2. PEDling (Product/Engineering/Design workflow)
- Enthusiasm: Qualitatively assessed, how enthusiastic is the team about their work and workload?
- Retrospectives: How well is the team doing at conducting and managing retros? Some key metrics to consider: items called out in the retro; items that the team committed to address; items rectified by the end of the sprint
- Communications: Qualitatively assessed, how well is the team communicating both within and beyond its boundaries?
- Learning: How well is the team learning over time? Qualitatively assessed by team members setting learning objectives and then following if they are achieved
- Meetings: How effective are meetings, and how happy are people to attend and contribute? Consider polling meeting attendees for a 1–10 rating (NPS style) and track ratings over time
#2: Build Stack
1. Feature Velocity (or path to production): How long does a feature take from inception (either customer/external or product/internal) to be running in production? This is measured in terms of time in each backlog phase or time from inception to deployment
2. Predictability: How much unplanned work takes up time in the production schedule? This is measured as the ratio of unplanned to planned activity
3. Quality: What percentage of the code base is covered by automated tests?
#3: Runtime Stack
1. Availability: What is the uptime of the overall customer-facing system? This is measured as the ratio of actual availability to expected availability
2. Mean time between failure (MTBF): what is the average time a component functions before failing and needs to be repaired?
- Mean time to repair (MTTR): what is the average time required to fix a failed component and return it to production?
- Mean time to fail (MTTD): what is the average time a non-repairable component functions before failing and needs to be replaced?

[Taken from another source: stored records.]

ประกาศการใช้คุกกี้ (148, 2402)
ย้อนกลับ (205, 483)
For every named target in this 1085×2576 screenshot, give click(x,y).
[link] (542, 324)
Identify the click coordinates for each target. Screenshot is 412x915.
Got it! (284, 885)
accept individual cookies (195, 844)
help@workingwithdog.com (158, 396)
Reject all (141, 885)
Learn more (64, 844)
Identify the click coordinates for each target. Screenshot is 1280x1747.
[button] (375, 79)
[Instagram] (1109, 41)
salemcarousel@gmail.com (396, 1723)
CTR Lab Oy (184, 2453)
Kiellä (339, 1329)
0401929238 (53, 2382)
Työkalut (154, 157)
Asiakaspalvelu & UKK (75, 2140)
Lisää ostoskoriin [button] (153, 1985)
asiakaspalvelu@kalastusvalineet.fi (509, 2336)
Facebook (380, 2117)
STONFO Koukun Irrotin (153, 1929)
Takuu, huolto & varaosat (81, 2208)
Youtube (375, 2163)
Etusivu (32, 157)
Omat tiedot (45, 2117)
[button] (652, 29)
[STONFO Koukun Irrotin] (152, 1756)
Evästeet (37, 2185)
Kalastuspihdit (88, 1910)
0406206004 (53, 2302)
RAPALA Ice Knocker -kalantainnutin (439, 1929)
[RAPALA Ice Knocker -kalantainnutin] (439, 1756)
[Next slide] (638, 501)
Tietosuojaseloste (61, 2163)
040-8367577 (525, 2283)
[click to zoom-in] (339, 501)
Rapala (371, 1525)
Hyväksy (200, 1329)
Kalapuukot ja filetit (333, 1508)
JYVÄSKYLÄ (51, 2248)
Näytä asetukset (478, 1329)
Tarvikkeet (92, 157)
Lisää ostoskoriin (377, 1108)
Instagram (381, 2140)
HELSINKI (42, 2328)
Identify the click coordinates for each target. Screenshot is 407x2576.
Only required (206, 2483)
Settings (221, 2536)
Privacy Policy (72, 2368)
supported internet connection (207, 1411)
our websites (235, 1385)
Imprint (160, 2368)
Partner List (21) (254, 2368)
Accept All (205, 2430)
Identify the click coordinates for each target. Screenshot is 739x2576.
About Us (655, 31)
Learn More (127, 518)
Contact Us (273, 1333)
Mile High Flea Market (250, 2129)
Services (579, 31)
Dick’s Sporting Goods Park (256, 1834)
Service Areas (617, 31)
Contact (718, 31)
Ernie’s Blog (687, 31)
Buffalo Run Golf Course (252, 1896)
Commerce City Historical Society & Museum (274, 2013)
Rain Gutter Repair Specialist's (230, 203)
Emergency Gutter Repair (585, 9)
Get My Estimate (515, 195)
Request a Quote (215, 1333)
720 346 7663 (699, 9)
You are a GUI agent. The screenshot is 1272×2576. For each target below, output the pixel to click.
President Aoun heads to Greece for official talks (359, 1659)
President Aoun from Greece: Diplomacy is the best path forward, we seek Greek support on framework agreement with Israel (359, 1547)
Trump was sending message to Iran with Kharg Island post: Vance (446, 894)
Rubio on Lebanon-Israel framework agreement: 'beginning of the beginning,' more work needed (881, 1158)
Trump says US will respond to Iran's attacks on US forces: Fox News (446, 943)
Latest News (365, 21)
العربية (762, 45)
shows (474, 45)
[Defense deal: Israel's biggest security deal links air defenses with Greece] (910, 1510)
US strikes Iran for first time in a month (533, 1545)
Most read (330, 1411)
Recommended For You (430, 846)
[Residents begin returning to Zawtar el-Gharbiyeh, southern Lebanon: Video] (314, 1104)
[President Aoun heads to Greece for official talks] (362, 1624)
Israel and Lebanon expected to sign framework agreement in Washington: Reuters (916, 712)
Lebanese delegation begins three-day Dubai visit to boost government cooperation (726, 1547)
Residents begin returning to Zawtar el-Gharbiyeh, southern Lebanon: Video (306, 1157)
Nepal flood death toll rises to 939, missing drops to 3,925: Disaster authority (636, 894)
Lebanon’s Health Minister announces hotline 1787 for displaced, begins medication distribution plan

- As seen through the percentage uptime “nines”: 2 nines: 99%, 3 nines: 99.9%, … 5 nines: 99.999%
3. Throughput: How many (or how often) does the system complete a business-level task or use case? This is measured as business transactions per second
4. Response: How long does it take for a typical request to be serviced end-to-end? Also: latency. This is measured in milliseconds end-to-end (or “glass to glass”); the time from when the request leaves the user’s client until the system provides a response
5. Elasticity: How effective is the platform at managing capacity demands with respect to capacity constraints and what is the ratio of demand to capacity?
- The platform is over-provisioned when demand is less than capacity
- The platform is under-provisioned when demand is greater than capacity
6. Security: How many security threat incidents have occurred per quarter at each level of severity?
7. Servicing: How many customer service requests does the team receive per week? And, how long does it take for a customer service request to be acknowledged, triaged, scheduled, actioned, and completed?
8. Customer: How much do platform operating costs work out on a per-customer basis?
In conclusion, scaling a digital platform involves much more than just scaling its technological components. Scaling the people and the client engagement process is equally important. Good companies know that they need a modern, cloud-native technology stack with a modular architecture designed for continuous deployment and operability. Great companies know how to combine those attributes with an API-first mentality that lets clients build their own differentiating user experiences on top of an entirely headless infrastructure.
However, the very best companies add to their digital platform capabilities a suite of next generation ways of working that focus on experimentation, failure fitness, learning loops, and the psychological safety of their teams.
When all of these things come together, the digital platform is truly scaling across all possible dimensions.